▶ **PARTS OF THE EXERCISE**
A – Please list each distinct statute or regulation section cited in the passage on special education for students in nonpublic schools. Name each section once and leave out the bracketed subdivisions.
B – Write a continuation of the passage on special education for students in nonpublic schools, starting after its final sentence.

In a reply, the parents argue that the district raises the issue of the parents' obligation to pay for SETSS for the first time on appeal and that the argument is therefore improper. The parents also note that "the district did not defend its failure to create an IESP" for the 2022-23 school year. The parents request the same relief as in their request for review, but add that in the alternative to the special education services being provided by the current provider, that the district be ordered to provide three hours weekly of SETSS and two 30-minute sessions of individual speech-language therapy services by a provider of the district's choosing.
V. Applicable Standards
A board of education must offer a FAPE to each student with a disability residing in the school district who requires special education services or programs (20 U.S.C. § 1412[a][A]; Educ. Law § 4402[a], [b]). However, the IDEA confers no individual entitlement to special education or related services upon students who are enrolled by their parents in nonpublic schools (see 34 CFR 300.137[a]). Although districts are required by the IDEA to participate in a consultation process for making special education services available to students who are enrolled privately by their parents in nonpublic schools, such students are not individually entitled under the IDEA to receive some or all of the special education and related services they would receive if enrolled in a public school (see 34 CFR 300.134, 300.137[a], [c], 300.138[b]).

▶ **STORED DATA**
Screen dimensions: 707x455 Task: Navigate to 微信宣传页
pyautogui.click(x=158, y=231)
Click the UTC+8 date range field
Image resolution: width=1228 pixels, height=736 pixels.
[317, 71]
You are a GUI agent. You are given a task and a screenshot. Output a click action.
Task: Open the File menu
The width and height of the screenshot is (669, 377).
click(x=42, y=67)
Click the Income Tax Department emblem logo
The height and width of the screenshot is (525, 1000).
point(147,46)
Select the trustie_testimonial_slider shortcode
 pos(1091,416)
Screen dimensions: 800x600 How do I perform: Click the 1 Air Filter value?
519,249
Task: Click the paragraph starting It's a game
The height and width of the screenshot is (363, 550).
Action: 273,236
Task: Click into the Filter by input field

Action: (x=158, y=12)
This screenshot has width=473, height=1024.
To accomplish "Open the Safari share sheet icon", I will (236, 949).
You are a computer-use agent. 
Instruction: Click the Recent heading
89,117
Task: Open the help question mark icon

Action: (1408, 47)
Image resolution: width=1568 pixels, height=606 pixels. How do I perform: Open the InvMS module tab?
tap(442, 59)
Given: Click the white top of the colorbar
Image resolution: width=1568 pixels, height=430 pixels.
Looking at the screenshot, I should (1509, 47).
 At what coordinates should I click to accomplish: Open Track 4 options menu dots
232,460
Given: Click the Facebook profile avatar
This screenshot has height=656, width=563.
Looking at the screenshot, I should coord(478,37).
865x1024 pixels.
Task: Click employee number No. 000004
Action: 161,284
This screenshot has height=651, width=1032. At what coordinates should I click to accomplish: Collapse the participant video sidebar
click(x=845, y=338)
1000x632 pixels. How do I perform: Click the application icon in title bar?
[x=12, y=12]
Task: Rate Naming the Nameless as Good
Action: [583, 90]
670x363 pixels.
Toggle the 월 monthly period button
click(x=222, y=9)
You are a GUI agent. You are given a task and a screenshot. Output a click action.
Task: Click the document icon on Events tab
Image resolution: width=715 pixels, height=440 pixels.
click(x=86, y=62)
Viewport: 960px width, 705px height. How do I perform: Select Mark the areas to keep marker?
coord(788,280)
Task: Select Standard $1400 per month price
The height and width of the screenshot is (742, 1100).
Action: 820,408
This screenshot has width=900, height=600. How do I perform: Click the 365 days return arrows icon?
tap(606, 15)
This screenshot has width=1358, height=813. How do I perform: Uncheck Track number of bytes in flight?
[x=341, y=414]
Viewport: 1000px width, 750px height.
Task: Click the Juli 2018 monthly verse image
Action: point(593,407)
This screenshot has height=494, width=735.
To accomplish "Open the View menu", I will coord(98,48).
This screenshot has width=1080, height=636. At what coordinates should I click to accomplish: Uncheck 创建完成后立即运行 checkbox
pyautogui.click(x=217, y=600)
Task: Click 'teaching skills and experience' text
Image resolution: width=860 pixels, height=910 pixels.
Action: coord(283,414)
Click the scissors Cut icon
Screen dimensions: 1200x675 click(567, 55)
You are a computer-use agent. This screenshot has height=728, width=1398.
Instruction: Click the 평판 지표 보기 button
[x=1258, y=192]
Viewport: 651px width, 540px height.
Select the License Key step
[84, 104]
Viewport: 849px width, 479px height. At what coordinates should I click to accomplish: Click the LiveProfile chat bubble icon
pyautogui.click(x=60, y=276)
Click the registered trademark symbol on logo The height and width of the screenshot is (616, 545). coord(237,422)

▶ **RESULTS IN ORDER**
A –
20 U.S.C. § 1412
Educ. Law § 4402
34 CFR 300.134
34 CFR 300.137
34 CFR 300.138

B –
However, under State law, parents of a student with a disability who have privately enrolled their child in a nonpublic school may seek to obtain educational "services" for their child by filing a request for such services in the district of location where the nonpublic school is located on or before the first day of June preceding the school year for which the request for services is made (Educ. Law § 3602-c). "Boards of education of all school districts of the state shall furnish services to students who are residents of this state and who attend nonpublic schools located in such school districts, upon the written request of the parent" (Educ. Law § 3602-c[a]). In such circumstances, the district of location's CSE must review the request for services and "develop an [IESP] for the student based on the student's individual needs in the same manner and with the same contents as an [IEP]" (Educ. Law § 3602-c[b]). The CSE must "assure that special education programs and services are made available to students with disabilities attending nonpublic schools located within the school district on an equitable basis, as compared to special education programs and services provided to other students with disabilities attending public or nonpublic schools located within the school district (id.).
The burden of proof is on the school district during an impartial hearing, except that a parent seeking tuition reimbursement for a unilateral placement has the burden of proof regarding the appropriateness of such placement (Educ. Law § 4404[c]; see R.E. v. New York City Dep't of Educ., 694 F.3d 167, 184-85 [2d Cir. 2012]).
The main issue presented on appeal is whether the IHO erred in dismissing the parents' due process complaint notice for failing to timely file a written request for services under the State's dual enrollment statute for the 2022-23 school year.
Generally, the State's dual enrollment statute requires parents of a New York State resident student with a disability who was placed in a nonpublic school and who sought to obtain educational "services" for his or her child to file a request for such services in the district where the nonpublic school was located on or before the first day of June preceding the school year for which the request for services was made (Educ. Law § 3602-c[a]). In fact, the statute is written in a manner that indicates that the district's obligation to provide services to parentally placed student's is triggered by the parent making the request in writing, specifically providing that districts "shall furnish services to students who are residents of this state and who attend nonpublic schools located in such school districts, upon the written request of the parent or person in parental relation of any such student" (Educ. Law § 3602-c[a]). It further provides that "[i]n the case of education for students with disabilities, such a request shall be filed with the trustees or board of education of the school district of location on or before the first of June preceding the school year for which the request is made" (id.).
The hearing record that was before the IHO contains no evidence satisfying this requirement under section 3602-c, namely, that the parent made a written request for IESP services by June 1st preceding the 2022-23 school year (see generally Tr. pp. 1-11; Parent Exs. A-H).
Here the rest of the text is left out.